Dr. Gordon Abeka-Nkrumah who is also a health economist predicts the about 20% country-population doses of COVAX expected to arrive in Ghana is not enough to properly manage the rate of infections among Ghanaians.
He estimates that the COVAX distribution leaves about 40 percent of the population unattended to thereby affecting the possibility of herd immunity against the pandemic in the country.
Speaking on the Big Issue on Saturday, Dr. Gordon Abeka-Nkrumah made a strong case for state and health authorities to target administering the vaccines to about 60 percent of the entire population by making the necessary financial arrangement.
“Government is really working but the next major angle is financing. We know that within the COVAX system, it is going to be free for us, but that is just 20 percent of our requirement. For us to also get close to herd immunity, we need to do about 70 percent of the population, so I can imagine that if we want to get close to herd immunity, we should be targeting about 60 percent of our population. So if we are getting 20 percent for COVAX, then it means we are left with 40 percent. So we need to begin thinking for the financing of the 40 percent of the population. I am not too sure if we have the money for that 40 percent.”
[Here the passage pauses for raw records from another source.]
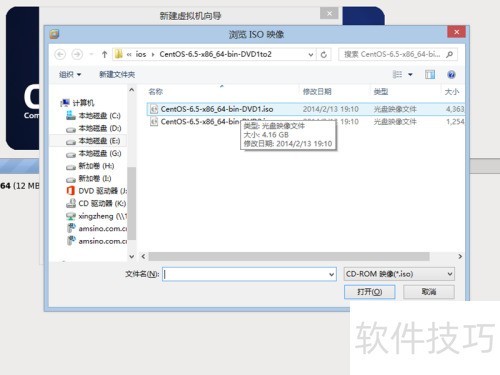Select CentOS-6.5-x86_64-bin-DVD1.iso file
The width and height of the screenshot is (500, 375).
pyautogui.click(x=217, y=109)
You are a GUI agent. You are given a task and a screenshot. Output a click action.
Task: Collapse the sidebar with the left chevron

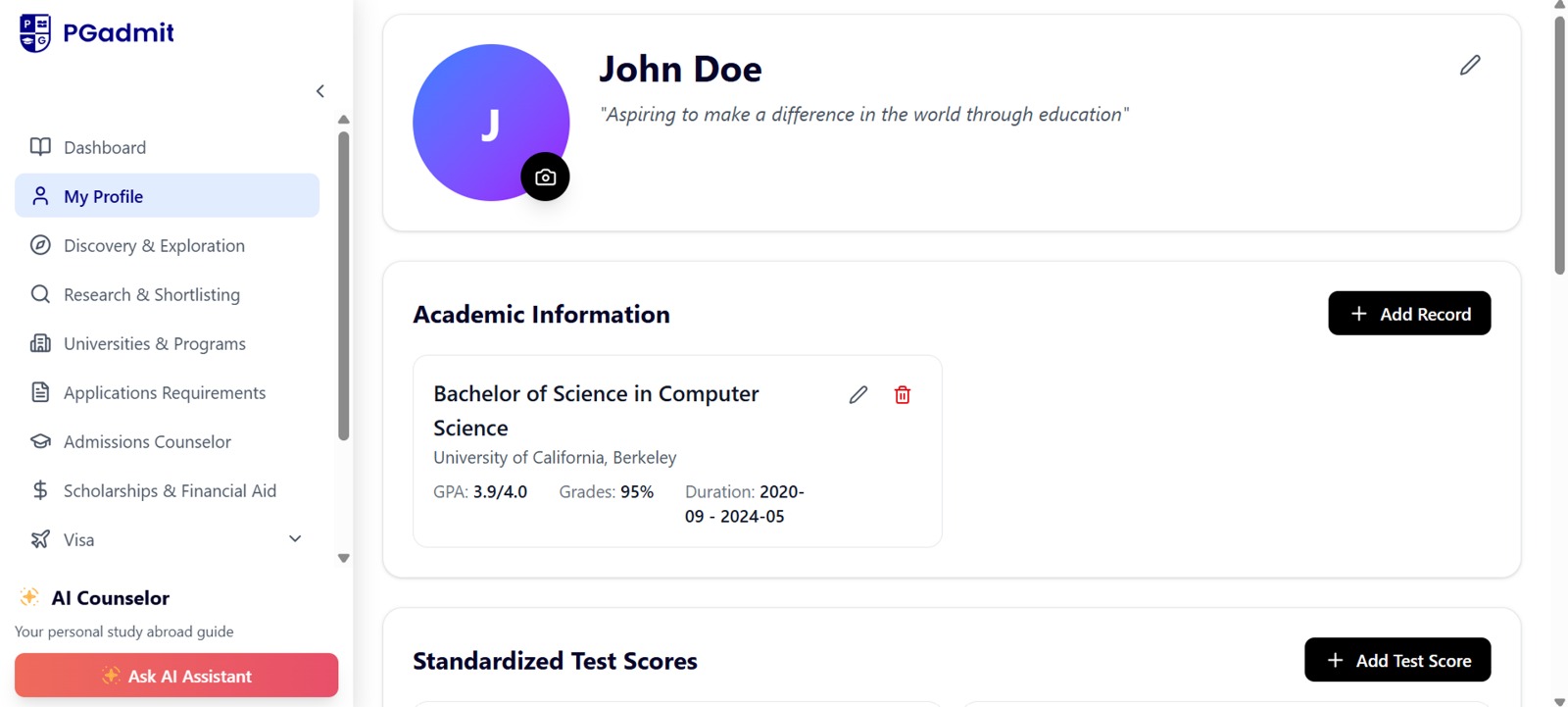(320, 91)
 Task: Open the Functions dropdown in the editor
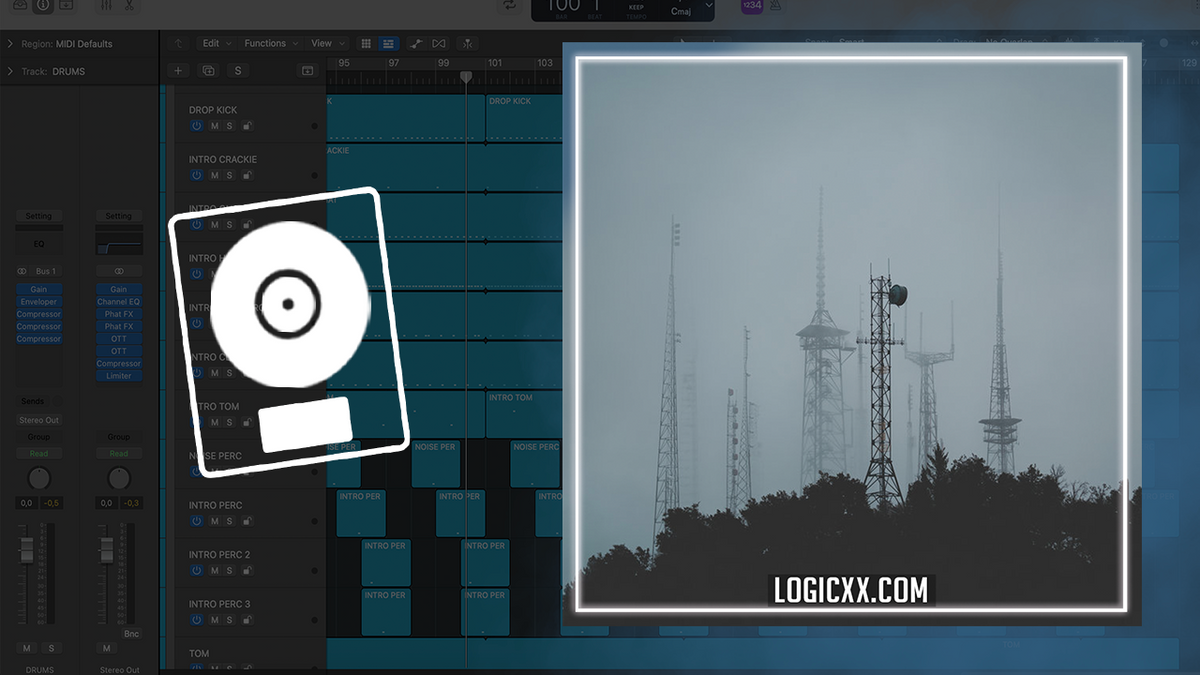[x=265, y=43]
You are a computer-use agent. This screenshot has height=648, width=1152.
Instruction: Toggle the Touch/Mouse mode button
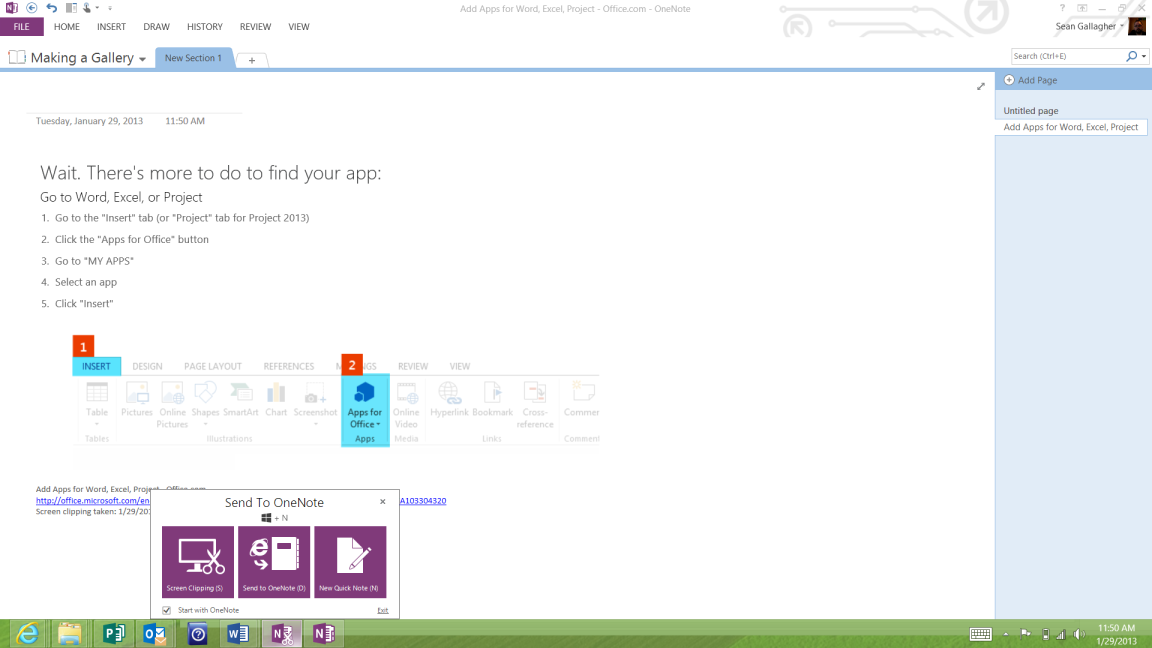point(86,9)
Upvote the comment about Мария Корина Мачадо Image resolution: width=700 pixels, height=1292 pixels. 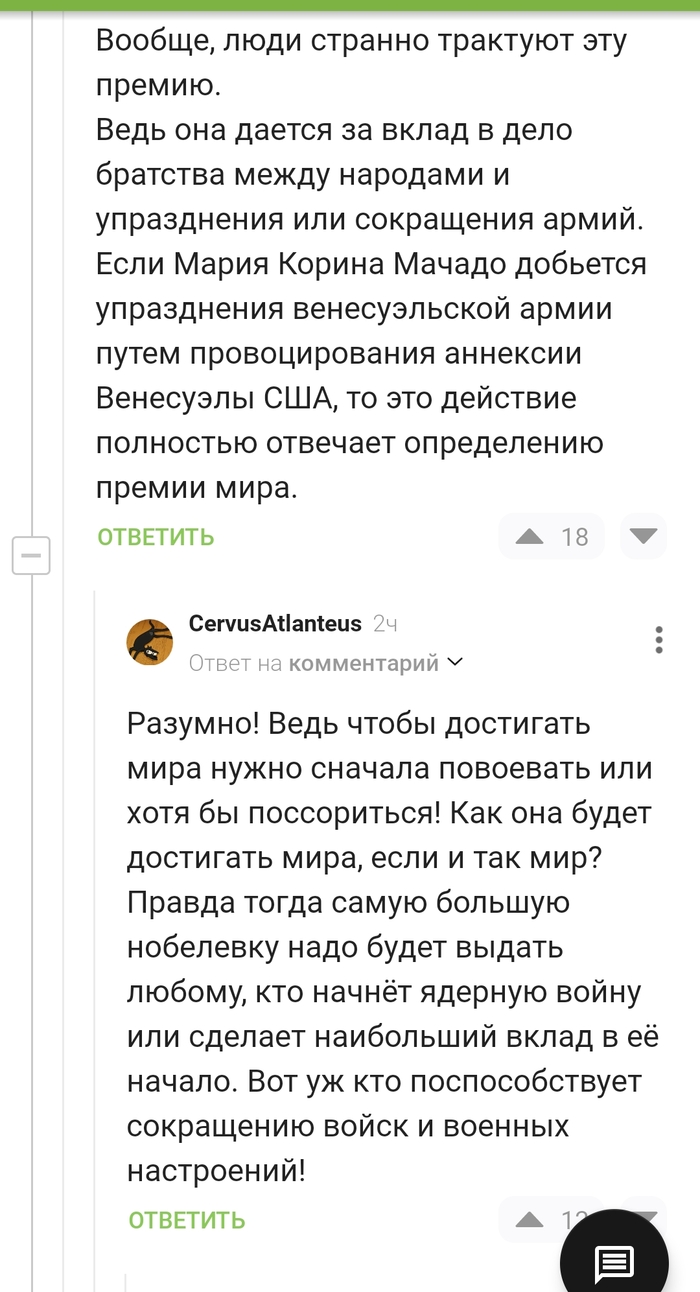click(530, 537)
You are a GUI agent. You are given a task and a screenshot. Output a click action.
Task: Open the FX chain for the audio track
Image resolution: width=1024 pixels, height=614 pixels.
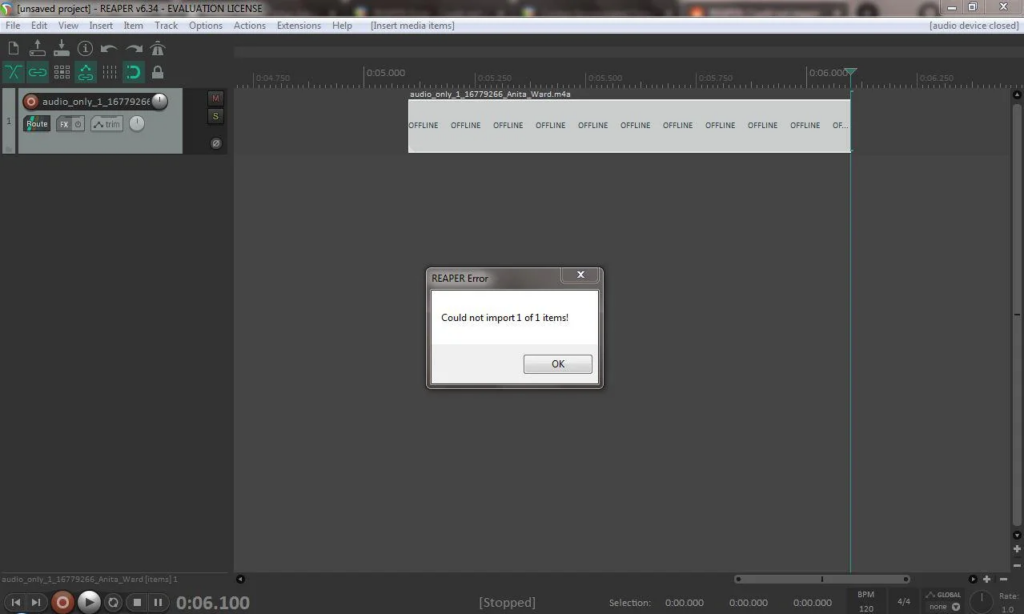tap(64, 123)
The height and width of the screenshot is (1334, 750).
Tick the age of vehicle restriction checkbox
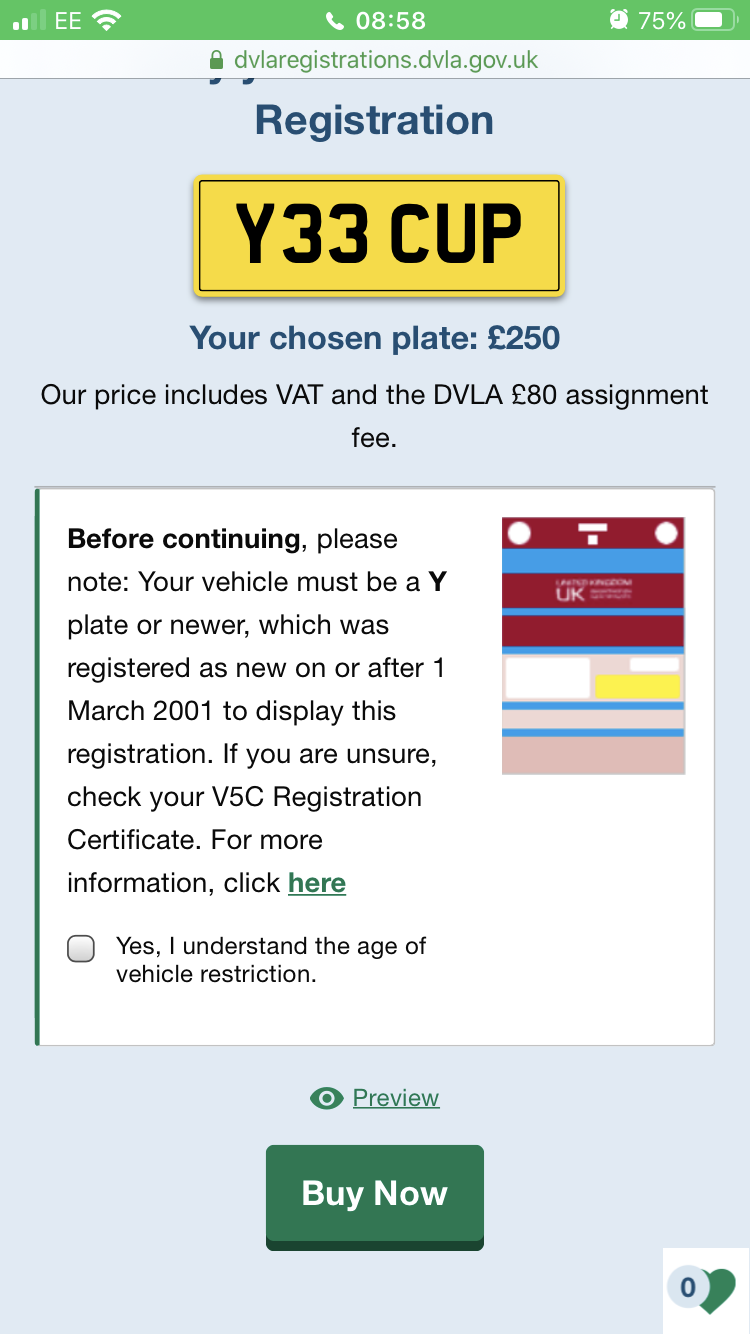tap(81, 948)
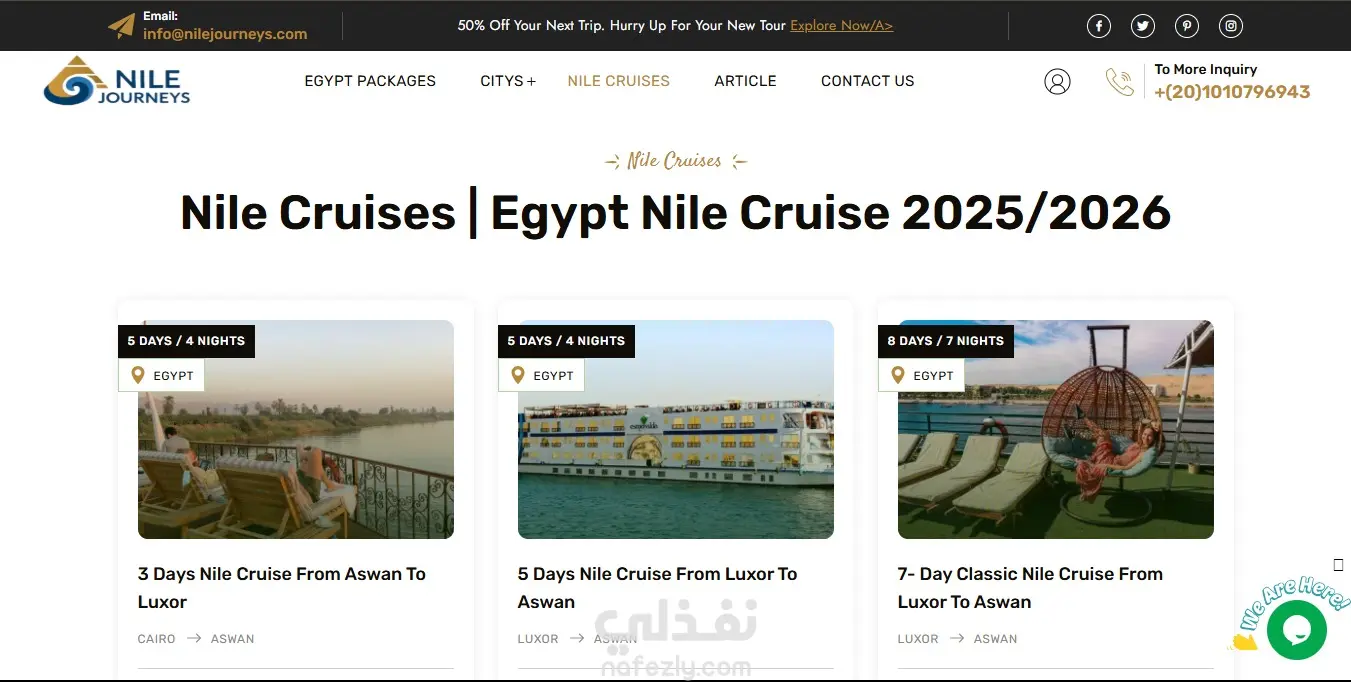The width and height of the screenshot is (1351, 682).
Task: Select the NILE CRUISES menu item
Action: (619, 81)
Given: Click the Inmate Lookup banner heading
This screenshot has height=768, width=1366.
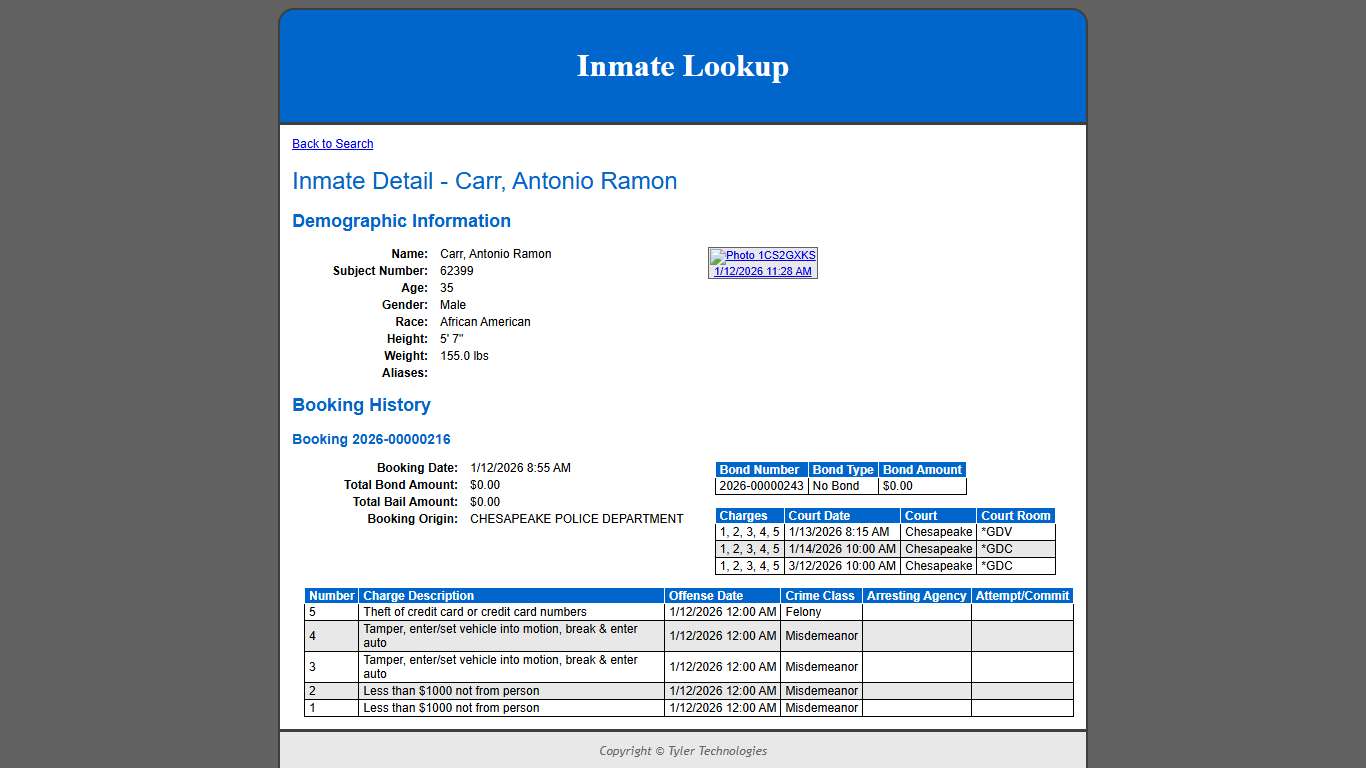Looking at the screenshot, I should 682,66.
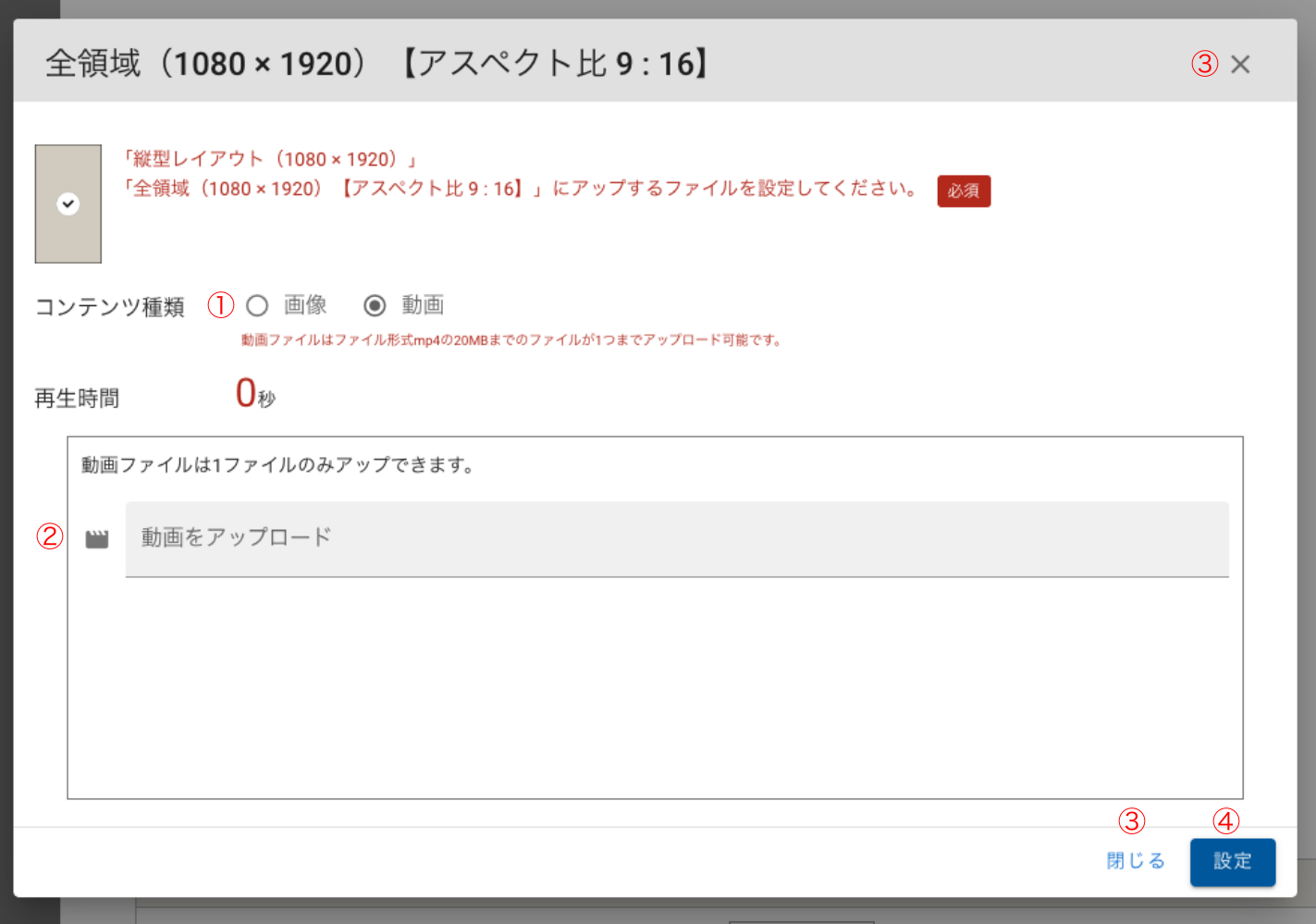Click the circled ③ marker next to the X

(x=1204, y=64)
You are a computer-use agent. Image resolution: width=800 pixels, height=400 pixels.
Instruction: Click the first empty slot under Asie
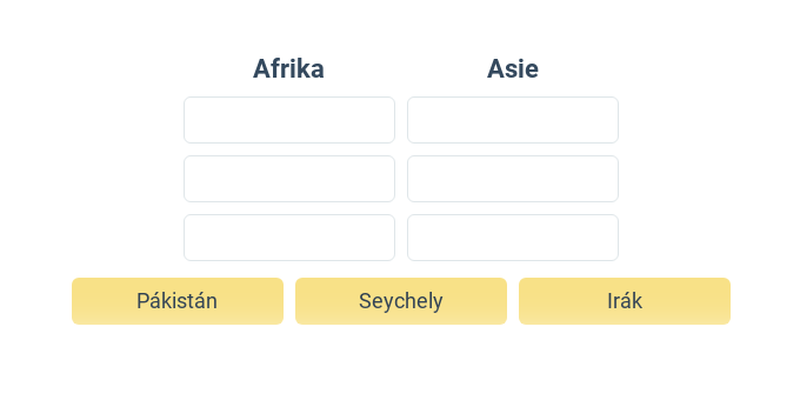513,120
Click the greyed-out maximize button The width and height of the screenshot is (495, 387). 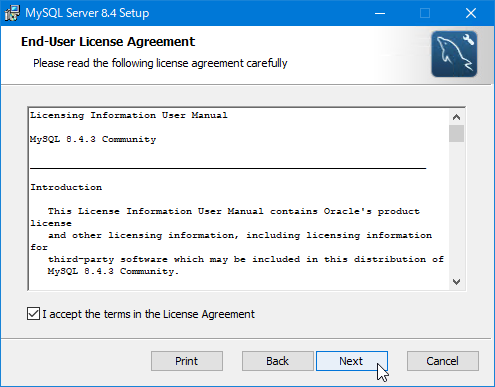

Ghana is first expecting a batch of the COVAX vaccines to meet its target of vaccinating 20 million out of the 30 million population with the government outlining four categories of persons for the receipt of the vaccine to be administered.
The segments are frontline workers, people with some form of health risk and co-morbidities, workers who offer essential services and the arms of government and the remaining population.
President Akufo-Addo has already indicated that the government is working to procure 17 million vaccines.
The earliest batch of vaccines will be in the country by March 2021.
Targeted public education on vaccines
On the same program, former Deputy Minister, Dr. Bernard Okoe Boye underscored the need for state agencies to begin a targeted public sensitization for the roll-out of the COVID-19 vaccines in the country.
For him, government’s efforts to acquire the vaccines to slow the spread of the virus will come to nought if the right public sensitization is not provided for the population especially when the Health and Finance Ministries have put in place adequate measures to ensure Ghana receives its fair share of the consignment.
He is however worried about the unwillingness of many Ghanaians to reject any form of vaccination insisting that only proper education will ensure the needed change of mind.
“Government has not been idle for the vaccine. But I think the education must start aggressively so that we conscientize the population on the arrival of the vaccine. On my own level, I sent my assistants to the filed to try and talk to people. I just developed a simple questionnaire asking about what they know about COVID-19 and whether they are willing to take the vaccines. I am still processing the data, but you will be amazed almost everyone including the educated say they won’t take the vaccine. The education must not be wholesale but surgical, so we know who to target and the reasons to address”, he said on the Big Issue on Saturday.
Dr. Okoe Boye also mentioned that it is imperative for a more scientific idea of public perception about the vaccines in order to have a tailor-made form of education.
Providing more details on the acquisition of the vaccines, he said government is exploring several options to boost its chances of more stock adding that health officials will take advantage of the country’s already existing Expanded Program against Immunization (EPI) to improve the cold chain system for the storage of the doses.